ACTION ITEM: Reproduce the data below in full and to the letter, images excepted.

____ GIVEN RECORDS

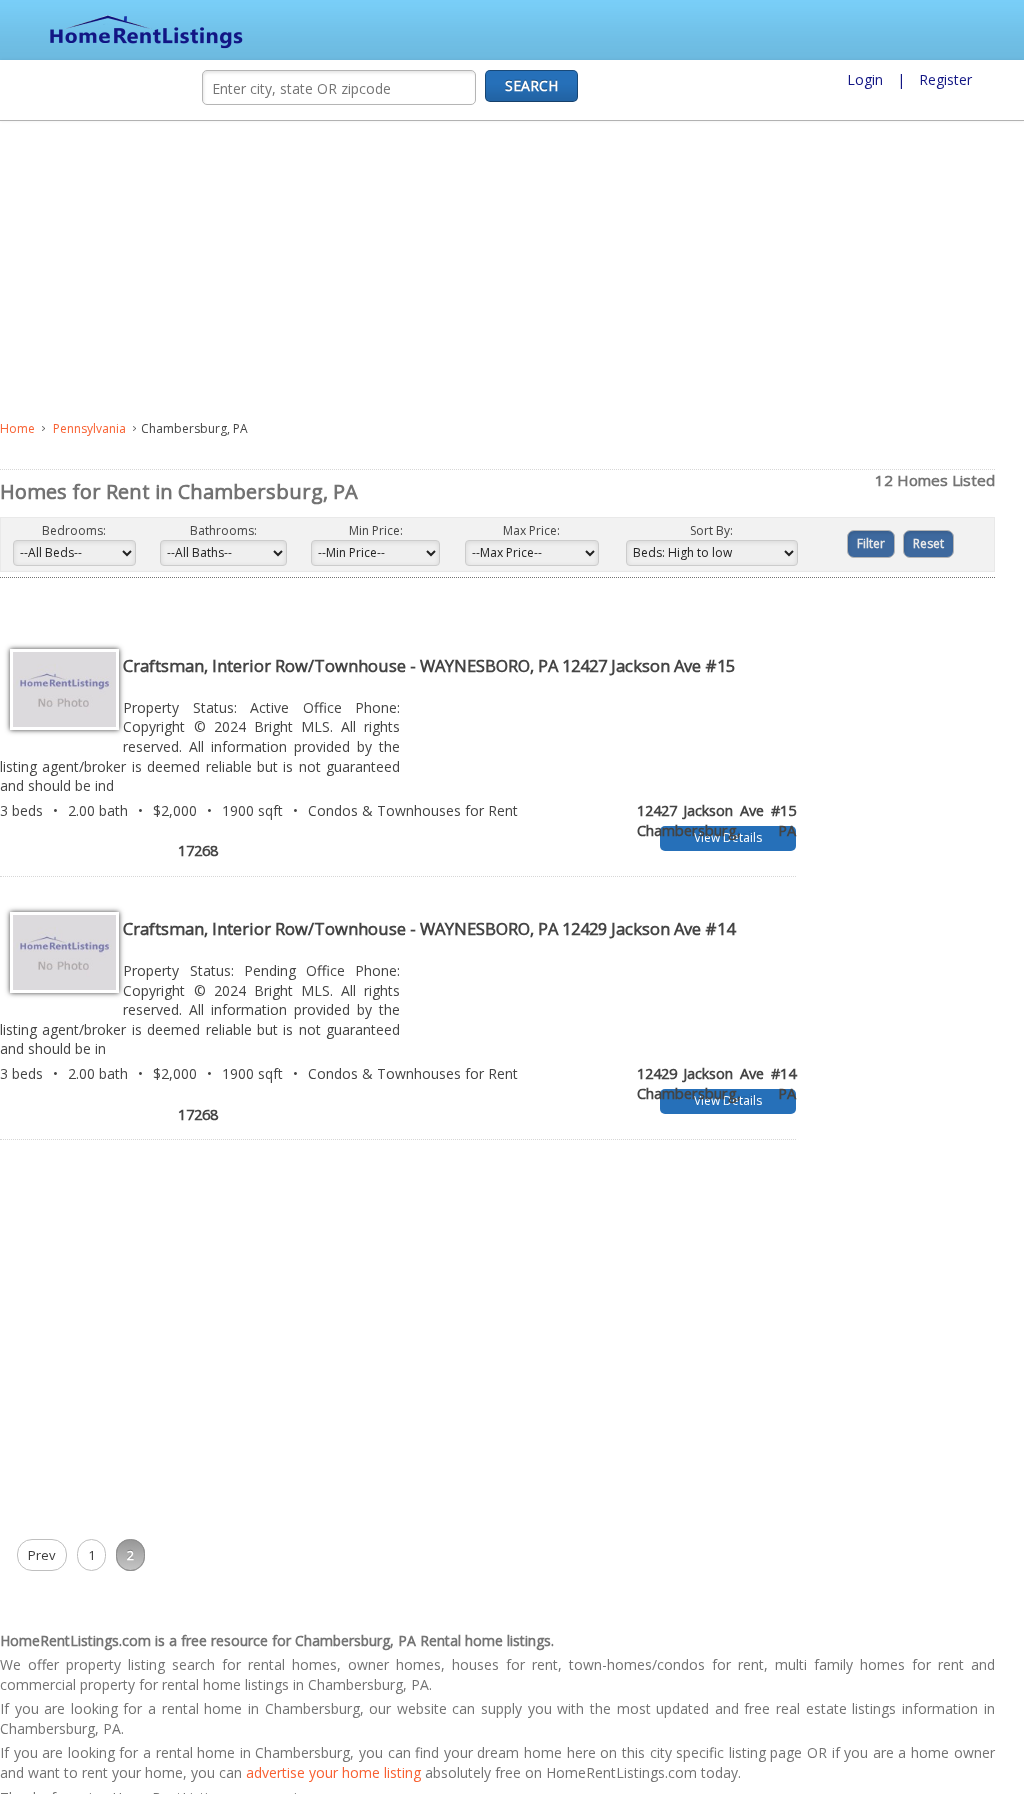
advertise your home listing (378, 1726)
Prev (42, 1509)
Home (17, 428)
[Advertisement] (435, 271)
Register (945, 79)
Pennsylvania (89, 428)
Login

________

ANSWER TO THIS PROBLEM:
advertise your home listing (378, 1726)
Prev (42, 1509)
Home (17, 428)
[Advertisement] (435, 271)
Register (945, 79)
Pennsylvania (89, 428)
Login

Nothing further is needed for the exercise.